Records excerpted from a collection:
►
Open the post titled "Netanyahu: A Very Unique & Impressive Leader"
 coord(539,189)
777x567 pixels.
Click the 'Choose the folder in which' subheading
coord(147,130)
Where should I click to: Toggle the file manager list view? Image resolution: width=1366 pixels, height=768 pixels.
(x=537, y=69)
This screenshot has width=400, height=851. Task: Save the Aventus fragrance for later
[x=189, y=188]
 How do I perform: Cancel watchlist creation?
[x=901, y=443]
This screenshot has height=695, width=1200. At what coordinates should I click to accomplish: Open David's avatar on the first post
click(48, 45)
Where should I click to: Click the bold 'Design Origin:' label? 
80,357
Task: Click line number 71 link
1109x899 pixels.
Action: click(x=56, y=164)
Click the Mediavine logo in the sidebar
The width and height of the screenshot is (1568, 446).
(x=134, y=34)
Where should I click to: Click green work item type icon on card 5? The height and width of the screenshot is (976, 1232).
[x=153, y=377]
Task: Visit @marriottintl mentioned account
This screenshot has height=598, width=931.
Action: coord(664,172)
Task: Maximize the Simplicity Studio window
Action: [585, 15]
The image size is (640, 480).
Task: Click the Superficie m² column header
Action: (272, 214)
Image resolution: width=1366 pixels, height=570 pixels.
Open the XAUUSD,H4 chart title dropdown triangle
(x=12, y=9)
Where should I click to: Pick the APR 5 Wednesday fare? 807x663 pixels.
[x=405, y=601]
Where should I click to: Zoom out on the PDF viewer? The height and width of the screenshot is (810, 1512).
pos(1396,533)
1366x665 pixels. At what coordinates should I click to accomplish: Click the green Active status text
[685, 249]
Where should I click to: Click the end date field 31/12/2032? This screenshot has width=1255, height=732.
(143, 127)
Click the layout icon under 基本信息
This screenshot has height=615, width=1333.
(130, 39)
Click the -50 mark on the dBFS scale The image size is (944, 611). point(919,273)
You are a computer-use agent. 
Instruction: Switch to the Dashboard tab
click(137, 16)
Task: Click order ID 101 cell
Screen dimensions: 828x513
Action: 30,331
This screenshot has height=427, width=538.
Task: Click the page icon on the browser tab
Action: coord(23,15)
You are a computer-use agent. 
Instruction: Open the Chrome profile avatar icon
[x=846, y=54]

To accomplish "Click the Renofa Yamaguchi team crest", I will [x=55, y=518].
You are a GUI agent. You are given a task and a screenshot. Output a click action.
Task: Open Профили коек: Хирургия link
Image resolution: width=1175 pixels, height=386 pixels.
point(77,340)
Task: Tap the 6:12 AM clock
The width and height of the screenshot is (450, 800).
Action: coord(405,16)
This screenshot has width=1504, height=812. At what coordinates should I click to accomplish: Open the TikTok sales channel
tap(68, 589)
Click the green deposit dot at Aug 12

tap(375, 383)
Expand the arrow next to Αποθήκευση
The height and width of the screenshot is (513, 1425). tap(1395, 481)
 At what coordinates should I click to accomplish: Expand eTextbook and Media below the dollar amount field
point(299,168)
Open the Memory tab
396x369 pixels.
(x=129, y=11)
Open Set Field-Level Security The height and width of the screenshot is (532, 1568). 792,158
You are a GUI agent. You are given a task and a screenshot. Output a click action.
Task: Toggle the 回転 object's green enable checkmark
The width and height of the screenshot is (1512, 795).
◄
Prompt
Would you transcribe the entries above exactly as they appear?

Result of the task
Open the post titled "Netanyahu: A Very Unique & Impressive Leader"
 coord(539,189)
777x567 pixels.
Click the 'Choose the folder in which' subheading
coord(147,130)
Where should I click to: Toggle the file manager list view? Image resolution: width=1366 pixels, height=768 pixels.
(x=537, y=69)
This screenshot has width=400, height=851. Task: Save the Aventus fragrance for later
[x=189, y=188]
 How do I perform: Cancel watchlist creation?
[x=901, y=443]
This screenshot has height=695, width=1200. At what coordinates should I click to accomplish: Open David's avatar on the first post
click(48, 45)
Where should I click to: Click the bold 'Design Origin:' label? 
80,357
Task: Click line number 71 link
1109x899 pixels.
Action: click(x=56, y=164)
Click the Mediavine logo in the sidebar
The width and height of the screenshot is (1568, 446).
(x=134, y=34)
Where should I click to: Click green work item type icon on card 5? The height and width of the screenshot is (976, 1232).
[x=153, y=377]
Task: Visit @marriottintl mentioned account
This screenshot has height=598, width=931.
Action: coord(664,172)
Task: Maximize the Simplicity Studio window
Action: [585, 15]
The image size is (640, 480).
Task: Click the Superficie m² column header
Action: (272, 214)
Image resolution: width=1366 pixels, height=570 pixels.
Open the XAUUSD,H4 chart title dropdown triangle
(x=12, y=9)
Where should I click to: Pick the APR 5 Wednesday fare? 807x663 pixels.
[x=405, y=601]
Where should I click to: Zoom out on the PDF viewer? The height and width of the screenshot is (810, 1512).
pos(1396,533)
1366x665 pixels. At what coordinates should I click to accomplish: Click the green Active status text
[685, 249]
Where should I click to: Click the end date field 31/12/2032? This screenshot has width=1255, height=732.
(143, 127)
Click the layout icon under 基本信息
This screenshot has height=615, width=1333.
(130, 39)
Click the -50 mark on the dBFS scale The image size is (944, 611). point(919,273)
You are a computer-use agent. 
Instruction: Switch to the Dashboard tab
click(137, 16)
Task: Click order ID 101 cell
Screen dimensions: 828x513
Action: 30,331
This screenshot has height=427, width=538.
Task: Click the page icon on the browser tab
Action: coord(23,15)
You are a computer-use agent. 
Instruction: Open the Chrome profile avatar icon
[x=846, y=54]

To accomplish "Click the Renofa Yamaguchi team crest", I will [x=55, y=518].
You are a GUI agent. You are given a task and a screenshot. Output a click action.
Task: Open Профили коек: Хирургия link
Image resolution: width=1175 pixels, height=386 pixels.
point(77,340)
Task: Tap the 6:12 AM clock
The width and height of the screenshot is (450, 800).
Action: coord(405,16)
This screenshot has width=1504, height=812. At what coordinates should I click to accomplish: Open the TikTok sales channel
tap(68, 589)
Click the green deposit dot at Aug 12

tap(375, 383)
Expand the arrow next to Αποθήκευση
The height and width of the screenshot is (513, 1425). tap(1395, 481)
 At what coordinates should I click to accomplish: Expand eTextbook and Media below the dollar amount field
point(299,168)
Open the Memory tab
396x369 pixels.
(x=129, y=11)
Open Set Field-Level Security The height and width of the screenshot is (532, 1568). 792,158
You are a GUI agent. You are given a task and a screenshot. Output a click action.
Task: Toggle the 回転 object's green enable checkmark
The width and height of the screenshot is (1512, 795).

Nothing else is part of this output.